His idea was simple in concept, but it took more than a year to bring all the pieces, people and technology together, and to create a business model with IBM that worked.
“I wanted to connect the whole supply chain, from the boat, through us as processors, and on to distributors, supermarkets and restaurants. From there, the next step was to help the customer facing outlets to connect the chain to their consumers through QR codes, building a whole line of trust along the way, and this in turn, I believe, will help to increase seafood sales,” he said.
McQuade started with the boats.
“We buy top quality, MSC-certified scallops from a fleet owned by Captain Danny Eilertsen, who works the Atlantic sea scallop fishery. Captain Eilertsen’s first reaction was, ‘Does it matter to anyone where they come from, how we harvest, how we manage our catch?’ I explained that it mattered a lot in terms of consumer trust, and that by using the IBM platform, we could actually connect to the consumers and have them engage with the supply chain,” McQuade said. “ I told him that we would share the story, the provenance, include pictures and videos of the boats and the shucking, for example, and that diners could find out exactly where and when their scallops were caught, when and where they were landed, processed, shipped, and so on, until they arrived on their plate.”

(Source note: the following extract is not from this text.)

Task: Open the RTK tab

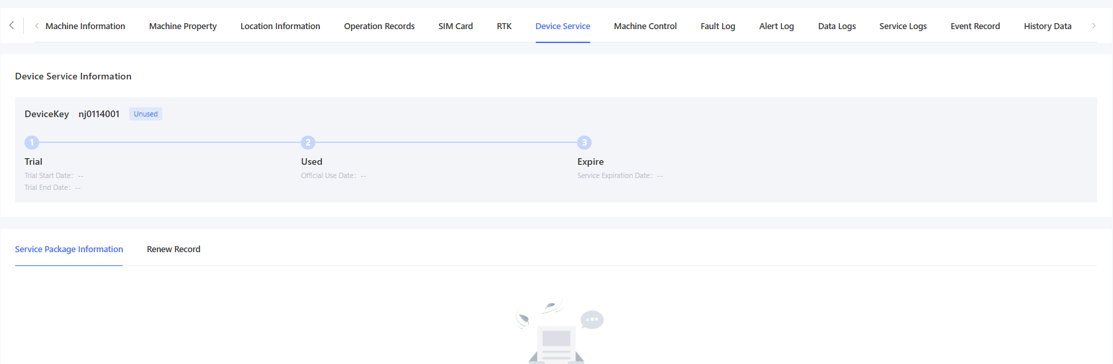Action: click(x=504, y=26)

McQuade said Eilertsen quickly bought into the idea, working closely with Marel to install new hardware and software on his boats that would enable him to tag each bag of scallops with a traceable code that linked all the information of the harvest. After taggint he scallops, he can upload the same data to the IBM FoodTrust platform in real-time right from the ocean.
“Our company has permission to see the boat data, which we add to with our processing data, then the next person in the chain gets to see these two pieces of data, adds theirs to it, and so on and so on down the chain. I think it is a really cool way to link everything together, particularly as with blockchain, no one can change it down the line, so all the data is immutable,” he said.
Next in line was discussions with distributors such as Santa Monica Seafoods, and restaurants including TAPS Fish House and Brewery and Santa Monica Seafoods Market & Cafes, all of whom could see the advantages for themselves in terms of due diligence, and for their customers in terms of a building trust and purchasing empowerment, McQuade said.
“This data will help us forge a more direct and fruitful partnership with the captains and crew that are harvesting the seafood we serve, and we think customers are going to love it,” said Tom Hope, director of food and beverage at TAPS Fish House & Brewery, which is located in Brea, California.
The consumer app for supermarkets and restaurants will go live on 1 November, and McQuade is keen to hear the feedback. He has been working with chefs and front of house staff to ensure they are ready to engage with diners.
McQuade also has bigger goals than tracking and tracing Raw Seafoods scallops. He hopes that by setting an example and pioneering the way, that the whole seafood industry will want to get onboard and start exploring how they might also help to restore public confidence in eating seafood.
“There are lots of good retailers out there who struggle selling seafood, especially in supermarkets, but if we tell the story, and show that the industry cares enough to do something about it, then I believe the strategy will work. We also need consumers to become more demanding about the reassurance they need from food supply chains. This is just the beginning!” he said.